Request
Convert the rows below into a JSON list of strings with one string per line, leaving out any blank lines.

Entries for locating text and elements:
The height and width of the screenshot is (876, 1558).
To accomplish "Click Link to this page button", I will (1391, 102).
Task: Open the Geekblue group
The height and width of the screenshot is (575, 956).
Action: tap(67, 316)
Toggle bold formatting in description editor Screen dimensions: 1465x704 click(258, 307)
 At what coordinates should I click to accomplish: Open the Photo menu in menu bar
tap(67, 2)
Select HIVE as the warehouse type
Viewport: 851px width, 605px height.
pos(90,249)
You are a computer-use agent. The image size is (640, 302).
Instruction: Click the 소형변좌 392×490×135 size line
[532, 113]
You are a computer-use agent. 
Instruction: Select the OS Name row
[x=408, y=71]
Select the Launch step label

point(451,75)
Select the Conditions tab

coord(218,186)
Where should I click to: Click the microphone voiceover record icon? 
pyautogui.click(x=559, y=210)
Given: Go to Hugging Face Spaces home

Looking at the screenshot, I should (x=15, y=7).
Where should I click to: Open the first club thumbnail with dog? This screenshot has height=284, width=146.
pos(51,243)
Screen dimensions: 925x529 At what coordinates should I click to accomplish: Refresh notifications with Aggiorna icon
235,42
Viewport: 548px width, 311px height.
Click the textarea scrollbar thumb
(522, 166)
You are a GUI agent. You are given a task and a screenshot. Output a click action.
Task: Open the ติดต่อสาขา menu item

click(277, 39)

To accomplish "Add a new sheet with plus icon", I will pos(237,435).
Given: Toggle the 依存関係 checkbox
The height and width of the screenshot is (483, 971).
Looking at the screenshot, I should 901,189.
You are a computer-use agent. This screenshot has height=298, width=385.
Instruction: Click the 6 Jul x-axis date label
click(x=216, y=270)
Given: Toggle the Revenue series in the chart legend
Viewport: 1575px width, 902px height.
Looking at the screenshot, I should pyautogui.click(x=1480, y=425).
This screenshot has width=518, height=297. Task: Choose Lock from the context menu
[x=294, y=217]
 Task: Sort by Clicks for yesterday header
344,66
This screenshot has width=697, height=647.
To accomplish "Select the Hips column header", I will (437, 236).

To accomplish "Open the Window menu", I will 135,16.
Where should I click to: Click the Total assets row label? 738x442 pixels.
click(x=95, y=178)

Result of the exercise
[
  "The height and width of the screenshot is (876, 1558).",
  "To accomplish \"Click Link to this page button\", I will (1391, 102).",
  "Task: Open the Geekblue group",
  "The height and width of the screenshot is (575, 956).",
  "Action: tap(67, 316)",
  "Toggle bold formatting in description editor Screen dimensions: 1465x704 click(258, 307)",
  " At what coordinates should I click to accomplish: Open the Photo menu in menu bar",
  "tap(67, 2)",
  "Select HIVE as the warehouse type",
  "Viewport: 851px width, 605px height.",
  "pos(90,249)",
  "You are a computer-use agent. The image size is (640, 302).",
  "Instruction: Click the 소형변좌 392×490×135 size line",
  "[532, 113]",
  "You are a computer-use agent. ",
  "Instruction: Select the OS Name row",
  "[x=408, y=71]",
  "Select the Launch step label",
  "point(451,75)",
  "Select the Conditions tab",
  "coord(218,186)",
  "Where should I click to: Click the microphone voiceover record icon? ",
  "pyautogui.click(x=559, y=210)",
  "Given: Go to Hugging Face Spaces home",
  "Looking at the screenshot, I should (x=15, y=7).",
  "Where should I click to: Open the first club thumbnail with dog? This screenshot has height=284, width=146.",
  "pos(51,243)",
  "Screen dimensions: 925x529 At what coordinates should I click to accomplish: Refresh notifications with Aggiorna icon",
  "235,42",
  "Viewport: 548px width, 311px height.",
  "Click the textarea scrollbar thumb",
  "(522, 166)",
  "You are a GUI agent. You are given a task and a screenshot. Output a click action.",
  "Task: Open the ติดต่อสาขา menu item",
  "click(277, 39)",
  "To accomplish \"Add a new sheet with plus icon\", I will pos(237,435).",
  "Given: Toggle the 依存関係 checkbox",
  "The height and width of the screenshot is (483, 971).",
  "Looking at the screenshot, I should 901,189.",
  "You are a computer-use agent. This screenshot has height=298, width=385.",
  "Instruction: Click the 6 Jul x-axis date label",
  "click(x=216, y=270)",
  "Given: Toggle the Revenue series in the chart legend",
  "Viewport: 1575px width, 902px height.",
  "Looking at the screenshot, I should pyautogui.click(x=1480, y=425).",
  "This screenshot has width=518, height=297. Task: Choose Lock from the context menu",
  "[x=294, y=217]",
  " Task: Sort by Clicks for yesterday header",
  "344,66",
  "This screenshot has width=697, height=647.",
  "To accomplish \"Select the Hips column header\", I will (437, 236).",
  "To accomplish \"Open the Window menu\", I will 135,16.",
  "Where should I click to: Click the Total assets row label? 738x442 pixels.",
  "click(x=95, y=178)"
]